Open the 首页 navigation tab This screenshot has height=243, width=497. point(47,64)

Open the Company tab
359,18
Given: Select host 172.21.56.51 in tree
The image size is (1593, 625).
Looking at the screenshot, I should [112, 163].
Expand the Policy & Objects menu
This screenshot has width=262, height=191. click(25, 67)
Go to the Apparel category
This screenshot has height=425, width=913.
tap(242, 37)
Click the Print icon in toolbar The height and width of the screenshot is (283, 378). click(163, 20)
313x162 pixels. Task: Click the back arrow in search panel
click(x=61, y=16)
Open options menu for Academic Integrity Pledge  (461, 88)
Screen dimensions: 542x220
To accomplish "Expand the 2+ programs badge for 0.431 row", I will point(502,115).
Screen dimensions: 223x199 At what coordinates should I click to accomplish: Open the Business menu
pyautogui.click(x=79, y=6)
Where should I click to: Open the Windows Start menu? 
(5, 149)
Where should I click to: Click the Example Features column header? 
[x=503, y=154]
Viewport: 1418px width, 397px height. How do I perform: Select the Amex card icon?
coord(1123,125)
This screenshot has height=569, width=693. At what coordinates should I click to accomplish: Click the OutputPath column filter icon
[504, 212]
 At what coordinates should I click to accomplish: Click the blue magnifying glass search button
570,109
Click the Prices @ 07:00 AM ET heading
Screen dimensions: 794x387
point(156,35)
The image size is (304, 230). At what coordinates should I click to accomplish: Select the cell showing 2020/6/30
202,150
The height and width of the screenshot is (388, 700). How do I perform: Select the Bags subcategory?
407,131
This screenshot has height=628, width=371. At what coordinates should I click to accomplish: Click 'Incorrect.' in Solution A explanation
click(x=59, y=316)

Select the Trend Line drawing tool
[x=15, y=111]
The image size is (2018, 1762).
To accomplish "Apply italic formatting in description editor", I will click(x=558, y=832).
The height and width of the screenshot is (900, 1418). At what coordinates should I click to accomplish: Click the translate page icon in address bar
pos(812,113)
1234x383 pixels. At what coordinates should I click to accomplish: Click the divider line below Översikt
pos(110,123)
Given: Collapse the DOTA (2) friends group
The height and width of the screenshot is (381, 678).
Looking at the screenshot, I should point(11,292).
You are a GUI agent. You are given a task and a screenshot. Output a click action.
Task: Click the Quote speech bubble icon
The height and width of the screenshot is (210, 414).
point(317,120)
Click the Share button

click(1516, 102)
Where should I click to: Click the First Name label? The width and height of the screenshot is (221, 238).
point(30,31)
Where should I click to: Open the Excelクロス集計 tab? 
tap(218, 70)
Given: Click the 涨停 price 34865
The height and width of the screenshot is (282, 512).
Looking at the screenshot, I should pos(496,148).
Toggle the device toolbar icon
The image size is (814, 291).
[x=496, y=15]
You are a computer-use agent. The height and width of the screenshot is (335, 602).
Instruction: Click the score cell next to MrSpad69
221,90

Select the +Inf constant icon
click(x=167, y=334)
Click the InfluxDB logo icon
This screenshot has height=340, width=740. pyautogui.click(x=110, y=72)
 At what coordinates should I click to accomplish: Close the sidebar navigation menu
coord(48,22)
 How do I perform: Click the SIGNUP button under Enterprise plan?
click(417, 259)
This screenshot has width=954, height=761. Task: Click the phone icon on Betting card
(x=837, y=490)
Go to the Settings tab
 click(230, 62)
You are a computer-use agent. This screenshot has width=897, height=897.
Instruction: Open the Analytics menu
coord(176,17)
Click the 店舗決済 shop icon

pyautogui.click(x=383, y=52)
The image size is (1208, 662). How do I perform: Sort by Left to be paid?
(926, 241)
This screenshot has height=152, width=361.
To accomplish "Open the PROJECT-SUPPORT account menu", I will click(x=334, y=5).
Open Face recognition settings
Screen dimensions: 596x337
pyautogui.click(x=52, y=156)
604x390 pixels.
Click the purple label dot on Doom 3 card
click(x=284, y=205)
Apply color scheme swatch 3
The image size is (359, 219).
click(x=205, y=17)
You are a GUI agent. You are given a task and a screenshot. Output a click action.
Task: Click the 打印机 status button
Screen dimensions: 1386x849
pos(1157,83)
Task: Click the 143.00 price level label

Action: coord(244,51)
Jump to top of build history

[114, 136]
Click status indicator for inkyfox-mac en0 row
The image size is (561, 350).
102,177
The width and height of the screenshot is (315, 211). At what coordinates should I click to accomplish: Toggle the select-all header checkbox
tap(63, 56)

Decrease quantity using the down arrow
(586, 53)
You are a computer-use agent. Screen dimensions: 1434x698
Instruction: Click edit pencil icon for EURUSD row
---+---
ASSIGNMENT> Write the records out again so that each one matches the original exactly.

EXERCISE OUTPUT>
Open the 首页 navigation tab This screenshot has height=243, width=497. point(47,64)

Open the Company tab
359,18
Given: Select host 172.21.56.51 in tree
The image size is (1593, 625).
Looking at the screenshot, I should [112, 163].
Expand the Policy & Objects menu
This screenshot has width=262, height=191. click(25, 67)
Go to the Apparel category
This screenshot has height=425, width=913.
tap(242, 37)
Click the Print icon in toolbar The height and width of the screenshot is (283, 378). click(163, 20)
313x162 pixels. Task: Click the back arrow in search panel
click(x=61, y=16)
Open options menu for Academic Integrity Pledge  (461, 88)
Screen dimensions: 542x220
To accomplish "Expand the 2+ programs badge for 0.431 row", I will point(502,115).
Screen dimensions: 223x199 At what coordinates should I click to accomplish: Open the Business menu
pyautogui.click(x=79, y=6)
Where should I click to: Open the Windows Start menu? 
(5, 149)
Where should I click to: Click the Example Features column header? 
[x=503, y=154]
Viewport: 1418px width, 397px height. How do I perform: Select the Amex card icon?
coord(1123,125)
This screenshot has height=569, width=693. At what coordinates should I click to accomplish: Click the OutputPath column filter icon
[504, 212]
 At what coordinates should I click to accomplish: Click the blue magnifying glass search button
570,109
Click the Prices @ 07:00 AM ET heading
Screen dimensions: 794x387
point(156,35)
The image size is (304, 230). At what coordinates should I click to accomplish: Select the cell showing 2020/6/30
202,150
The height and width of the screenshot is (388, 700). How do I perform: Select the Bags subcategory?
407,131
This screenshot has height=628, width=371. At what coordinates should I click to accomplish: Click 'Incorrect.' in Solution A explanation
click(x=59, y=316)

Select the Trend Line drawing tool
[x=15, y=111]
The image size is (2018, 1762).
To accomplish "Apply italic formatting in description editor", I will click(x=558, y=832).
The height and width of the screenshot is (900, 1418). At what coordinates should I click to accomplish: Click the translate page icon in address bar
pos(812,113)
1234x383 pixels. At what coordinates should I click to accomplish: Click the divider line below Översikt
pos(110,123)
Given: Collapse the DOTA (2) friends group
The height and width of the screenshot is (381, 678).
Looking at the screenshot, I should point(11,292).
You are a GUI agent. You are given a task and a screenshot. Output a click action.
Task: Click the Quote speech bubble icon
The height and width of the screenshot is (210, 414).
point(317,120)
Click the Share button

click(1516, 102)
Where should I click to: Click the First Name label? The width and height of the screenshot is (221, 238).
point(30,31)
Where should I click to: Open the Excelクロス集計 tab? 
tap(218, 70)
Given: Click the 涨停 price 34865
The height and width of the screenshot is (282, 512).
Looking at the screenshot, I should pos(496,148).
Toggle the device toolbar icon
The image size is (814, 291).
[x=496, y=15]
You are a computer-use agent. The height and width of the screenshot is (335, 602).
Instruction: Click the score cell next to MrSpad69
221,90

Select the +Inf constant icon
click(x=167, y=334)
Click the InfluxDB logo icon
This screenshot has height=340, width=740. pyautogui.click(x=110, y=72)
 At what coordinates should I click to accomplish: Close the sidebar navigation menu
coord(48,22)
 How do I perform: Click the SIGNUP button under Enterprise plan?
click(417, 259)
This screenshot has width=954, height=761. Task: Click the phone icon on Betting card
(x=837, y=490)
Go to the Settings tab
 click(230, 62)
You are a computer-use agent. This screenshot has width=897, height=897.
Instruction: Open the Analytics menu
coord(176,17)
Click the 店舗決済 shop icon

pyautogui.click(x=383, y=52)
The image size is (1208, 662). How do I perform: Sort by Left to be paid?
(926, 241)
This screenshot has height=152, width=361.
To accomplish "Open the PROJECT-SUPPORT account menu", I will click(x=334, y=5).
Open Face recognition settings
Screen dimensions: 596x337
pyautogui.click(x=52, y=156)
604x390 pixels.
Click the purple label dot on Doom 3 card
click(x=284, y=205)
Apply color scheme swatch 3
The image size is (359, 219).
click(x=205, y=17)
You are a GUI agent. You are given a task and a screenshot. Output a click action.
Task: Click the 打印机 status button
Screen dimensions: 1386x849
pos(1157,83)
Task: Click the 143.00 price level label

Action: coord(244,51)
Jump to top of build history

[114, 136]
Click status indicator for inkyfox-mac en0 row
The image size is (561, 350).
102,177
The width and height of the screenshot is (315, 211). At what coordinates should I click to accomplish: Toggle the select-all header checkbox
tap(63, 56)

Decrease quantity using the down arrow
(586, 53)
You are a computer-use agent. Screen dimensions: 1434x698
Instruction: Click edit pencil icon for EURUSD row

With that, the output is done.